Supplied text:

Start of Block

Blade's back in a new series of him kicking vampire butt and taking names. Well, more so him blowing the bejesus out of the blood-sucking nasties, and not caring who they were.
The story starts out with Blade and Spider-Man throwing down in a school, where a vampire apparently bit Spidey. and Blade is attempting to subdue our Webbed hero (which he promptly does). Once he manages to take Spider-Man out of the action (not by killing him, but by knee-capping him and putting him down for the count). Blade goes after the real Count; Dracula that is.
Blade shoves a wooden shiv into the master vampire's chest, and then kills several dozen students who have been afflicted. Spider-Man is wheeled away - the web-slinger still has pointy teeth, but Blade is confident that the radioactive blood will kill the enzymes responsible for his conversion.
Of course, Blade doesn't explain how Spidey will ever walk again, he just says Spidey should probably "get his kneecaps fixed". This is madness. Though Spider-Man tends to heal faster than most, typically nobody ever heals a shattered kneecap. So faster won't help him at all here. Even under Marvel Universe rules, Spidey looks crippled for life - which makes this a stupid piece of writing.

End of Block

Work to complete:
(A) In the Blade comic review, where does the fight between Blade and Spider-Man take place at the start of the story?
(B) Pick up the Blade comic review right after its final sentence and keep writing in the same voice.

Stored data entries
Start of Block

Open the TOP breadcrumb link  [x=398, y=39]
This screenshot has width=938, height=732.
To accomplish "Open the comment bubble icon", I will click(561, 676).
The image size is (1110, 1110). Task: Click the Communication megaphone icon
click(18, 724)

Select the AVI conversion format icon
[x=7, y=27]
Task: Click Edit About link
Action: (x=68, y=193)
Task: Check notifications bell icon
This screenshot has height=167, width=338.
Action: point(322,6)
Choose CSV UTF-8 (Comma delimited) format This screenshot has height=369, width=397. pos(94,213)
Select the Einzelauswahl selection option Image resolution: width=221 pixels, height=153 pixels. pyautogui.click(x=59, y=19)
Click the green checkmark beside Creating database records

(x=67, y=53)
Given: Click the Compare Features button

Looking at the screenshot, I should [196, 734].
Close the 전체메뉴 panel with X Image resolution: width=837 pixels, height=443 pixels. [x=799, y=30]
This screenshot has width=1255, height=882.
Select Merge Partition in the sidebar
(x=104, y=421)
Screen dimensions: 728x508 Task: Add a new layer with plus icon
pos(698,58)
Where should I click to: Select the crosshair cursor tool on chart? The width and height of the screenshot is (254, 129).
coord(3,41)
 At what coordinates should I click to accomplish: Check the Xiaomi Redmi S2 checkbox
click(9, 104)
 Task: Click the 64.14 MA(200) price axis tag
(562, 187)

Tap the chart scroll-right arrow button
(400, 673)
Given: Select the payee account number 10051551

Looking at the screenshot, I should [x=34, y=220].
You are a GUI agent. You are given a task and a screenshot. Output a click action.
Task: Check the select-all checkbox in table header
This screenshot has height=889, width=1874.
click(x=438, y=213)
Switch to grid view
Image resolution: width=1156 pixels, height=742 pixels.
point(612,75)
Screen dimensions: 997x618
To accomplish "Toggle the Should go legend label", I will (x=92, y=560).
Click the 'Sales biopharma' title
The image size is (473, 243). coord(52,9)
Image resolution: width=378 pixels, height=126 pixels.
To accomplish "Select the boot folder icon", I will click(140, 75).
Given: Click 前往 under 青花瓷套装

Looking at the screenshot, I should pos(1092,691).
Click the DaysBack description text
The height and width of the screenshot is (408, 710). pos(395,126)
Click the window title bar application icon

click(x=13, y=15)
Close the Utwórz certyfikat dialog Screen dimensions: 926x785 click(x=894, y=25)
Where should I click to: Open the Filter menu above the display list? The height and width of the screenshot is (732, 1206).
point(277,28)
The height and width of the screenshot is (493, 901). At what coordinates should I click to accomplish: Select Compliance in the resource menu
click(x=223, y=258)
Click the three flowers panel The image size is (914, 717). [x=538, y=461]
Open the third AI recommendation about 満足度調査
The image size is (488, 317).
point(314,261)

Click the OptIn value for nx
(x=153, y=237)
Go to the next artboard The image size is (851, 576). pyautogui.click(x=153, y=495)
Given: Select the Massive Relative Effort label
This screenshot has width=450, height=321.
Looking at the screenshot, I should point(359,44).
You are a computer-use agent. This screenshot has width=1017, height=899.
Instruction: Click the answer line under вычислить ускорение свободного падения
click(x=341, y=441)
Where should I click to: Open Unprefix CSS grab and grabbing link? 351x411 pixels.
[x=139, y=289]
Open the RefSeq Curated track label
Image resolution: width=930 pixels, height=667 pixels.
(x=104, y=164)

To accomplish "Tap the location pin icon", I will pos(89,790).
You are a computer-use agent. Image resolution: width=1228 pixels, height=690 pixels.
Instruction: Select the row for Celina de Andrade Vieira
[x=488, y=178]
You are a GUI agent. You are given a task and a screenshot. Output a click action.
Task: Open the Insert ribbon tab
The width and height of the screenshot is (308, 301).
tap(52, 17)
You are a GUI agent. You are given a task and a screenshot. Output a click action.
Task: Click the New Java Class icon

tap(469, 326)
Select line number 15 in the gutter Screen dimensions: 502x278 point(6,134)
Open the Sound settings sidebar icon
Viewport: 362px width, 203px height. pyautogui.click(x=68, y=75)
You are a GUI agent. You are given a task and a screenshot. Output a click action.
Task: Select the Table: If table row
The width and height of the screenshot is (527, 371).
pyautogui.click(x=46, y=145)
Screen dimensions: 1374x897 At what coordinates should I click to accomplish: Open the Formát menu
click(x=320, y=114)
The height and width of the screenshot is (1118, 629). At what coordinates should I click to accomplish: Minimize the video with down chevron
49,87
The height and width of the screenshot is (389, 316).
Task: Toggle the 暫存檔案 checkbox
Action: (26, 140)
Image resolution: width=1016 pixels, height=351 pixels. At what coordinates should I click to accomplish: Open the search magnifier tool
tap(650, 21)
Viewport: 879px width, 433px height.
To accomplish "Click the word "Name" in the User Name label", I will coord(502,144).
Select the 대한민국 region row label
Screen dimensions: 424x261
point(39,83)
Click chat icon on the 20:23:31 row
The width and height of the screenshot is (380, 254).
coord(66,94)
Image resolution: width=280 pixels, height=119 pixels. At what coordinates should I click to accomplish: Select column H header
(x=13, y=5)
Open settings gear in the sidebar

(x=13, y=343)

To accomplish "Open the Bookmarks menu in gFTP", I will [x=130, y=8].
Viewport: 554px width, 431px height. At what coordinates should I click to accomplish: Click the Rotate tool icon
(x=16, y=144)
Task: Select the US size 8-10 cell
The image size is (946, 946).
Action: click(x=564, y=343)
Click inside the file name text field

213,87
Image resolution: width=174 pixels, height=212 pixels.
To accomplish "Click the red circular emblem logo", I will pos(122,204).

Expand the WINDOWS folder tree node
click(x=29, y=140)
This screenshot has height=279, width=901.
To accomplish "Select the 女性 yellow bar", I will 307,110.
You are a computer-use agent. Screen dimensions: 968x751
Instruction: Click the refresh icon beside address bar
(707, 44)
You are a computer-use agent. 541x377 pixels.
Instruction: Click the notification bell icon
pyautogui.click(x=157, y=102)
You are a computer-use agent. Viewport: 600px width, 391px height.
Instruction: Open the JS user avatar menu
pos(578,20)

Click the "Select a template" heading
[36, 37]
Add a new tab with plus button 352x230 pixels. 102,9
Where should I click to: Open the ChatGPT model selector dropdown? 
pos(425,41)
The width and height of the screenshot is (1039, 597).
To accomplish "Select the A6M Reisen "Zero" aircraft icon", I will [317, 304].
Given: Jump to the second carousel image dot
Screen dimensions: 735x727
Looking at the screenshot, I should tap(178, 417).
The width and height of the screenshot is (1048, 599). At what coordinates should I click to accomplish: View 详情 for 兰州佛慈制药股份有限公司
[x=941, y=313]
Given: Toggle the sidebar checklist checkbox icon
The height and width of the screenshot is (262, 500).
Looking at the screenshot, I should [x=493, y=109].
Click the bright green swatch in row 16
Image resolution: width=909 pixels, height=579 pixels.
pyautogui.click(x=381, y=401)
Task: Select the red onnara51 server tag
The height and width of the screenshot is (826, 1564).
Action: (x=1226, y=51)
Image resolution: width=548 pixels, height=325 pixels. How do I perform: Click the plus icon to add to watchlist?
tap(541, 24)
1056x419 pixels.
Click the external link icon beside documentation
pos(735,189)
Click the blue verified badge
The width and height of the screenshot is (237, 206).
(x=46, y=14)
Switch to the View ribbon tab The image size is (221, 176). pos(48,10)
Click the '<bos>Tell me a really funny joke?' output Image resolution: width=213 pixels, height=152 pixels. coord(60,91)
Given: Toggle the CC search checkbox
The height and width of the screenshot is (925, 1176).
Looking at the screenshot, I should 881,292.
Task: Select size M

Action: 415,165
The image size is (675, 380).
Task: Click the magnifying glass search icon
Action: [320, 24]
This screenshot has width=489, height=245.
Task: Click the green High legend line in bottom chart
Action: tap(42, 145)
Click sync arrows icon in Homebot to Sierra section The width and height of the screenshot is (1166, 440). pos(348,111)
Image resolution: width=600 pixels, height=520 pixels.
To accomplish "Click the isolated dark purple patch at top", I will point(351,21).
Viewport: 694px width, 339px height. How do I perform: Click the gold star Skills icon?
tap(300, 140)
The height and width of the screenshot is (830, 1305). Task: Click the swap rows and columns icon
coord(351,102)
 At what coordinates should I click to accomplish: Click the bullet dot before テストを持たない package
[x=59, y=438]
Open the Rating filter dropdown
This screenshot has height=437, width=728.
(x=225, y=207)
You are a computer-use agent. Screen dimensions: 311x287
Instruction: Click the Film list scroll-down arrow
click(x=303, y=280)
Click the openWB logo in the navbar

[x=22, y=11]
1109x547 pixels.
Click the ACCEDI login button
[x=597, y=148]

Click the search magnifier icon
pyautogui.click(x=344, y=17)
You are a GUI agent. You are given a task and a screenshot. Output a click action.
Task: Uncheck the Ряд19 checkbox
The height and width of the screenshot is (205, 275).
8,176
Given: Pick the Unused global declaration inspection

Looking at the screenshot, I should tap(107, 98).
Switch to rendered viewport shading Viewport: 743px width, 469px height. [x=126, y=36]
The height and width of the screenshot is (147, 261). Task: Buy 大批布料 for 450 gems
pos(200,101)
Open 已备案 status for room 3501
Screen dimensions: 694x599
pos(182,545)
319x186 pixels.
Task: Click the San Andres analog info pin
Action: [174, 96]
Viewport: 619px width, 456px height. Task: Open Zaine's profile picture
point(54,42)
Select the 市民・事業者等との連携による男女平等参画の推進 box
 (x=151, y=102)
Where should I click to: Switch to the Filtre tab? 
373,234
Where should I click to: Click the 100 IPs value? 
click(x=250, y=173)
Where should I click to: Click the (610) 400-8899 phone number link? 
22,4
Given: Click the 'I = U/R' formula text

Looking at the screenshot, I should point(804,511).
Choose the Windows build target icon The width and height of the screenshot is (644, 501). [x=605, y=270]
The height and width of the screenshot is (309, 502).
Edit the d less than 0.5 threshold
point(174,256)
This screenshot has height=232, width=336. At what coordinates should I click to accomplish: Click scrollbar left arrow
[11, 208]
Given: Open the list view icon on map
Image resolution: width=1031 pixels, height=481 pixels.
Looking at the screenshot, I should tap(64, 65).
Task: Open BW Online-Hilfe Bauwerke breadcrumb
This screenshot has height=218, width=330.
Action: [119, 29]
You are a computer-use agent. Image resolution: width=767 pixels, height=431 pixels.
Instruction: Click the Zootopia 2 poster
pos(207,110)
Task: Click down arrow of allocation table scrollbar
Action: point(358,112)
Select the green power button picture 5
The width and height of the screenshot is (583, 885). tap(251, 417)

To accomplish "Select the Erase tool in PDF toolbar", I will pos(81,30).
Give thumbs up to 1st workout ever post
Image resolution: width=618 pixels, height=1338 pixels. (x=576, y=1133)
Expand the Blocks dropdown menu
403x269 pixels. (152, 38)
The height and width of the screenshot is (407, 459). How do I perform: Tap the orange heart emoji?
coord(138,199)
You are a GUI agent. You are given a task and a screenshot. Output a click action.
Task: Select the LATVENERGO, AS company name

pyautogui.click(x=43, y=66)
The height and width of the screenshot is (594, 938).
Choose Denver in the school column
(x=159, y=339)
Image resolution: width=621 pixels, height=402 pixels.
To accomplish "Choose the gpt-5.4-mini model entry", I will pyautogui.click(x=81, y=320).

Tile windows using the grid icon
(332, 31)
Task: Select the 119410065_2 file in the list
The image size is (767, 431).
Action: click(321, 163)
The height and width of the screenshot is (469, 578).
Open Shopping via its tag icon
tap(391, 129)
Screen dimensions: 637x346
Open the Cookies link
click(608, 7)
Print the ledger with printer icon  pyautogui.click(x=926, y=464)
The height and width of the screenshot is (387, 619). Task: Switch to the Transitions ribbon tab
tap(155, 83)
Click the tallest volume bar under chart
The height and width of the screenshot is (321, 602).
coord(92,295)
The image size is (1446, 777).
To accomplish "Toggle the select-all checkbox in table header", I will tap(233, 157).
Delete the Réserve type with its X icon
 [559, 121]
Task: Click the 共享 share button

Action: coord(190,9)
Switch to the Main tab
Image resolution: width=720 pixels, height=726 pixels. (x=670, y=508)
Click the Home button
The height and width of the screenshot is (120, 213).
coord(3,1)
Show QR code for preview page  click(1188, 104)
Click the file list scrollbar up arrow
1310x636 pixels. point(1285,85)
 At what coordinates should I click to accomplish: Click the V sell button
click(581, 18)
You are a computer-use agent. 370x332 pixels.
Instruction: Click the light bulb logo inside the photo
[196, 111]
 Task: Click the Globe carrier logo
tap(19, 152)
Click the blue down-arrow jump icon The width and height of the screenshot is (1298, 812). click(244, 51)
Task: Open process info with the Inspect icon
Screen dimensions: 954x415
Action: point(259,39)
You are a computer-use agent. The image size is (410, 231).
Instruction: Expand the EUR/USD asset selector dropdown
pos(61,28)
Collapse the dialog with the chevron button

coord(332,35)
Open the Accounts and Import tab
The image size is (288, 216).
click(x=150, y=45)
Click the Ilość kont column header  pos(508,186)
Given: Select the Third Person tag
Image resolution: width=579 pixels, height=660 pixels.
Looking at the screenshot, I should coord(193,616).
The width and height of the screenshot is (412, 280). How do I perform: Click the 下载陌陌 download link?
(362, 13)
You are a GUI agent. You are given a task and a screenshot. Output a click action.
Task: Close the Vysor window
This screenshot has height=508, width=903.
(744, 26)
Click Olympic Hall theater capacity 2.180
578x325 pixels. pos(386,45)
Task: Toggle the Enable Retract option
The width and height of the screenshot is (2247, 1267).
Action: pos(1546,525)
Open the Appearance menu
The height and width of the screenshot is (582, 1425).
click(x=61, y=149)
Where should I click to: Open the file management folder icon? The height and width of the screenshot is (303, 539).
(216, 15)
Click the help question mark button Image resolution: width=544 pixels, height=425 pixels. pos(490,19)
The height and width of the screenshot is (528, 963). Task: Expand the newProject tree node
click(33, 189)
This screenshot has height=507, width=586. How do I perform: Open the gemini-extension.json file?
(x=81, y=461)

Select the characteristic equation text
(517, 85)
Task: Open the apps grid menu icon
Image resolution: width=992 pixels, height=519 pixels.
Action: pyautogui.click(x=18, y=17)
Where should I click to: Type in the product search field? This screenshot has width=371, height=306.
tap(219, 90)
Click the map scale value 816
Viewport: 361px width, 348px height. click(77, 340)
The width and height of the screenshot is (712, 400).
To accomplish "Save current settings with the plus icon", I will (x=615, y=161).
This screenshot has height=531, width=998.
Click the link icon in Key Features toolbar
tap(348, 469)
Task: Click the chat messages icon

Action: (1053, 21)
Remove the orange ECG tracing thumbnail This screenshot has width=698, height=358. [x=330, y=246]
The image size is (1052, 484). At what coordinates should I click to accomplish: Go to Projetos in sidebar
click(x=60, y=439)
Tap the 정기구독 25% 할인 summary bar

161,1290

End of Block

Results in order:
(A) In a school.

(B)
But that's the end of the Spidey appearance. Now we just need to wrap up the rest of this silliness. So, as we were saying. Upon pick-up by SHIELD Blade turns both Spidey and the dead vampire lord over to the G-men. Only he notices that something is wrong with the agents, and follows them back to the helicarrier, where he discovers that SHIELD has been overrun by vampires.
Blade then does what AIM and Hydra have never been able to do, and apparently takes out the entire helicarrier. All of this non-stop action is intersperced with flashbacks of a very young Blade in Victorian England were we witness his birth and beginnings as well as the death of his mother at the hands of the vampire Deacon Frost (who is also apparently Blade's father).
As writer Marc Guggenheim explains in the text page at the end of the book, this incarnation of Blade has absolutely nothing to do with any previous incarnation of the character we've ever seen. Not in the comics, on the silver screen, or on TV. This is a new Blade, which is obvious by the number of vampires we see as well as his obvious connection to SHIELD.
I've never was a big Blade fan, and this new incarnation doesn't do anything to convince me to become one now, so I gave the book a 1.5 rating. No offense to the creators on this book, vampires simply don't do anything for me. Still, the book is very well done (drawn by Howard Chaykin, which gets it's rating back up half a point), and (especially as I understand vampires are all the rage these days) looks like it may very well become a hit.
Best of luck boys!
Not a good year for Spidey on the un-dead front. He became a zombie in Ultimate Fantastic Four and Marvel Zombies. Now he does the vampire thing, albeit very briefly.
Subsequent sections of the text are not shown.